It all but goes without saying that treatments are more successful when patients adhere to treatment regimens. If patients aren’t taking medications, following instructions for nutrition and physical activity, or attending appointments, their conditions — chronic or acute — may fail to improve, may recur or, worst of all, may worsen. Although it’s helpful to understand why patients sometimes don’t comply with prescribed medical advice, it’s even more importance to recognize that this might be intentional and done for valid reasons. More often than not, it’s because patients haven’t been fully engaged in their care. Understanding the difference between compliance and engagement is the first step, before you can identify methods for overcoming barriers to better care.
Concordance, not compliance
Historically, adherence has been viewed in terms of patient “compliance” — the degree to which a patient follows medical advice.
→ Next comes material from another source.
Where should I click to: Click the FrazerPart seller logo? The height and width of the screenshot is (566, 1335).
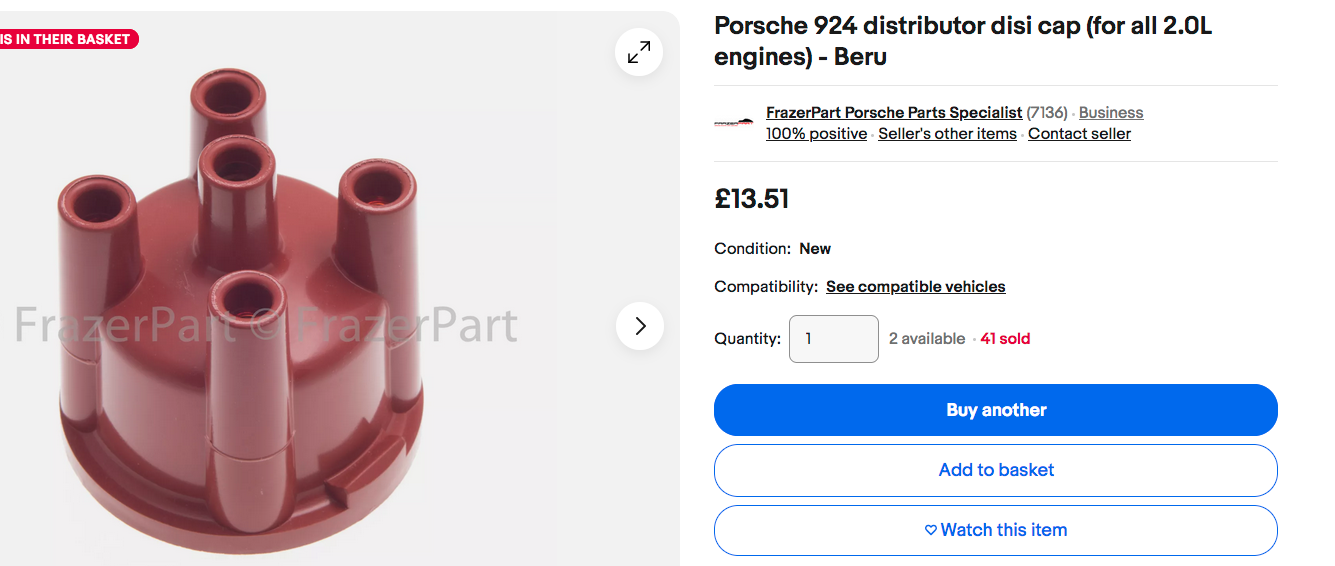coord(734,123)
But this term implies the relay of an order from a medical authority figure to an obedient patient. In short: It’s one-way communication, which doesn’t provide an opportunity to identify patient-originating factors that determine how appropriate a treatment recommendation is. Patient-related factors might include:
- Capability to physically carry out instructions (e.g. patient has mobility, dexterity or pain issues), which might affect motivation to follow a treatment plan
- Socio-economic factors
- Health beliefs and health literacy
- Opinions of other people, such as relatives and friends
- Psychosocial reasons (e.g. not feeling valued in the process of care)
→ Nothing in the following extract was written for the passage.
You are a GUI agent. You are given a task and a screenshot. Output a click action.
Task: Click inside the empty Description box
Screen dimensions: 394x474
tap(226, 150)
In addition, the clinician’s goals may differ from those of the patient, who may be experiencing social, psychological or practical effects of living with a short- or long-term condition. For example, a patient with diabetes may want to feel as if they can have the same food and drink as their friends and family, and prioritize that ahead of recommendations for managing their condition.
Communication and collaboration
Two-way communication between physician and patient about treatment priorities and realistic approaches is needed to establish an achievable regimen. And being actively engaged with the patient starts with hearing the patient — not just listening. This is where certified medical scribes come in: when scribes remove the distraction of taking notes while the patient is talking, the physician is able to look at the patient, listen to their symptoms (including the things that might not seem important at first mention), ask further questions, and make a more informed judgment about moving forward with treatment. Remember, if patients are taking some steps, it’s better than no steps — and may lead to patients more fully embracing the treatment plan over time. If the continuum starts at compliance, it ends at “concordance,” with respect for the patient’s wants and needs.
Exchange of education
Patients value the ability to make informed care choices, and the quality of patient-clinician relationships can improve self-management abilities and level of patient concordance. What’s more, health outcomes improve when people are actively involved in their own care. However, this requires a solid educational foundation, communicated in the way that works best for the patient, and that is as complete and ongoing as possible. Some hospitals are giving patients DVDs, pamphlets or internet links approved by physicians, to explain available options for treatment. This lets patients explore and learn without feeling the pressure to make a decision in the exam room or on an ER bed, particularly when the diagnosis may be an emotional one. The physician supports these methods of learning with detailed explanations and by responding to questions and concerns during patient interaction. Websites, apps and illustrated guides can help patients with the tasks they must carry out at home — providing reminders of when, how and why to continue with various aspects of treatment. As a result, patients are more engaged in the process of deciding a course of treatment that they feel comfortable with or, in the case of chronic disorders, that they can adhere to over the long term.
Reduction of barriers
Clinicians must take care to not be a barrier to patient engagement. It’s up to the clinician to give patients opportunities to choose and control aspects of care, through discussions about clinically appropriate options and flexibility for patient preferences. Clinicians should encourage beneficial approaches regardless of a patient’s reluctance; be able to pinpoint the reason for a patient’s reluctance; and use cognitive, behavioral and affective strategies to guide patient communication away from this reluctance.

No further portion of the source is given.